§ **Task description**
Rewrite the stretch of the data from the line containing "Click the error" through the end of the data as a numbered list, leaving out any blank lines.

§ **Listed entries**
--- Begin ---
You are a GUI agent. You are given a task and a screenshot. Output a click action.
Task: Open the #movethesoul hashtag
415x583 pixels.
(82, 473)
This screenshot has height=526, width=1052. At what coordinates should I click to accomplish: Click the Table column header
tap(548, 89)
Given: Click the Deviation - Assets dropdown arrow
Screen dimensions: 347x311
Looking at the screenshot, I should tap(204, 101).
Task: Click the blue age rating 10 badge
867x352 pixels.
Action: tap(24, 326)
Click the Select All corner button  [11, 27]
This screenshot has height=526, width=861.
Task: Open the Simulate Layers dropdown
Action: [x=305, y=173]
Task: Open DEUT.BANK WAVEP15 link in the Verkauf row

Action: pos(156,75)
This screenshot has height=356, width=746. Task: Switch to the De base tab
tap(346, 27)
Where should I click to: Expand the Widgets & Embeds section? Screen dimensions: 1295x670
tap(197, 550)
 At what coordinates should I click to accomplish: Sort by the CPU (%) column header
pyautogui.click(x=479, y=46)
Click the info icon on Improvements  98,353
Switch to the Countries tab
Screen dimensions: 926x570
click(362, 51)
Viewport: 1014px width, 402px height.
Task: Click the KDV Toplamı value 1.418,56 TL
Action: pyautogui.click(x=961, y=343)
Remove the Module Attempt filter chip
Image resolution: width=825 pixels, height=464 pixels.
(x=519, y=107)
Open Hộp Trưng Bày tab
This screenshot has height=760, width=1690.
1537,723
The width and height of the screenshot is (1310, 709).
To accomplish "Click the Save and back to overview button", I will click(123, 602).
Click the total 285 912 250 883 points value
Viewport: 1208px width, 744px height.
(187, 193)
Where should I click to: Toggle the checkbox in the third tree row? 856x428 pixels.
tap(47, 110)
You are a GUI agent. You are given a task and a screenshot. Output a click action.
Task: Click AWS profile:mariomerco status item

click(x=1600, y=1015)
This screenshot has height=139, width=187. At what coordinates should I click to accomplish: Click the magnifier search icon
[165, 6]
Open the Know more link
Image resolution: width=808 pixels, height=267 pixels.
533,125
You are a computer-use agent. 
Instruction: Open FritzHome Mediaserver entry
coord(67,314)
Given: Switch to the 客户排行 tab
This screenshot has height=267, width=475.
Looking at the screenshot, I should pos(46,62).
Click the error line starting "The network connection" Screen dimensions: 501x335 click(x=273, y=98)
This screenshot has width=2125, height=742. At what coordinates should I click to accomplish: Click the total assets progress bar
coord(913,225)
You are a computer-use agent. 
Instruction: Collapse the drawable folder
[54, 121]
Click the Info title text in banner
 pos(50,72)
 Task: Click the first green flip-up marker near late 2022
--- End ---
§ **Task solution**
1. Click the error line starting "The network connection" Screen dimensions: 501x335 click(x=273, y=98)
2. This screenshot has width=2125, height=742. At what coordinates should I click to accomplish: Click the total assets progress bar
3. coord(913,225)
4. You are a computer-use agent. 
5. Instruction: Collapse the drawable folder
6. [54, 121]
7. Click the Info title text in banner
8.  pos(50,72)
9.  Task: Click the first green flip-up marker near late 2022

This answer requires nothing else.